Basavaraja Vandrotti

Basava
Basavaraja Vandrotti is the Head of the XR Scene Perception at Samsung R&D Institute India Bangalore, where he leads the development of advanced scene perception technologies for depth estimation, scene understanding and passthrough. Prior to Samsung, he was with Nokia Inc., India and USA, with responsibilities in developing computer vision solutions for smartphones & AR/VR devices. He holds a Master degree from Indian Institute of Science (IISc) Bangalore. He has 20 years of professional experience in Computer Vision and Machine Learning, and published around 18+ international conference papers and 40+ patents

Dr.Saurabh Kumar

Saurabh
Dr.Saurabh Kumar is a researcher at Samsung R&D as part of the Computational Imaging Group. Before that, I did a Postdoc with Intelligence and Sensing Lab at Osaka University, working on Computational 3D Sensing and Computational Optics for Computer Vision. My Ph.D. was in Computational Imaging and Vision; I was part of the Vision and Image Processing Group at IIT Bombay, supervised by Subhasis Chaudhuri.
https://saurabhkm.github.io

Nutan Sairam

Nutan
Nutan is working in AI Computational ISP team at Samsung R&D Institute India Bangalore, where he leads the development of Multi-Frame processing solutions for Samsung flagship phones. He brings over 16 years of experience in Image/Video processing, computer vision and computational imaging. He received his M.Tech in Electrical Engineering from IIT Kanpur and has authored 3 patents and 2 research publications.

Sujoy Saha

Sujoy
Sujoy Saha is the Head of XR Positional Tracking at the Samsung R&D Institute India, Bangalore.

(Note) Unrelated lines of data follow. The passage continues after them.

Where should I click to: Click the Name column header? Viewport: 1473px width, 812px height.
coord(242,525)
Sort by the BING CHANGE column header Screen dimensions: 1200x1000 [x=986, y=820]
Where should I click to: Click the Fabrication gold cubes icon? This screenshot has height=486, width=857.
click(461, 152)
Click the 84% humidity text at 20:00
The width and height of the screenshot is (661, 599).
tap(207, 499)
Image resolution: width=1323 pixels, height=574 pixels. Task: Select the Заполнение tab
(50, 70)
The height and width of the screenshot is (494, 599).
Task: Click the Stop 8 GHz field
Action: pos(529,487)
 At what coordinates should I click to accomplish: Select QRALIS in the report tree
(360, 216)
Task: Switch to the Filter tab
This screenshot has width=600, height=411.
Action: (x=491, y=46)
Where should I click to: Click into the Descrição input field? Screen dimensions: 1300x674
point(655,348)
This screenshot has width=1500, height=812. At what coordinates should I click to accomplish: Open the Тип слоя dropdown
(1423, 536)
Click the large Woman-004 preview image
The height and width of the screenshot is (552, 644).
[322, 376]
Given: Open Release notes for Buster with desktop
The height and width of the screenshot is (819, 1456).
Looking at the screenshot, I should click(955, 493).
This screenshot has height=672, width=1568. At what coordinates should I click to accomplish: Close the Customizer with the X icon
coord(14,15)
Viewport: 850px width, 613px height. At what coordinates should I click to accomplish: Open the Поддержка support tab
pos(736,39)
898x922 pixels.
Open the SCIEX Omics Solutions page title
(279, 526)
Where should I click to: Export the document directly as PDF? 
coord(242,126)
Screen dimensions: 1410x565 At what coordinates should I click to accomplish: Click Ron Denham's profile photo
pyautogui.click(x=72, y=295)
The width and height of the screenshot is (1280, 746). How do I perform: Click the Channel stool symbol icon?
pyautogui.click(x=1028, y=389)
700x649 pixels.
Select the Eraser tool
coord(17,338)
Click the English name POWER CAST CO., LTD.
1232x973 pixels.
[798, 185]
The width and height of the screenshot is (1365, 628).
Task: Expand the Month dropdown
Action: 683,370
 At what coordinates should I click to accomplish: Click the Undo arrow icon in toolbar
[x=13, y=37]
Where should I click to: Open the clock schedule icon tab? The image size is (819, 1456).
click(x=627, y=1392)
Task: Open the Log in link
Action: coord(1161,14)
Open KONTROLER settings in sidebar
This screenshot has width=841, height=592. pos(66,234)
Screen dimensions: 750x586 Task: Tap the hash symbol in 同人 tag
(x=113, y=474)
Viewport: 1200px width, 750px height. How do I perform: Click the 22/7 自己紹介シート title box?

In this role, he leads the development of advanced Localization, Tracking, Mapping, and Calibration technologies specifically designed for Augmented reality (AR), Virtual reality (VR), and Extended reality (XR) devices. He holds a Postgraduate degree in Radio-Physics & Electronics from the University of Calcutta and brings approximately 19 years of professional experience spanning Heterogeneous Computing, Computer Vision, and Machine Learning. Holding over 25 published patents.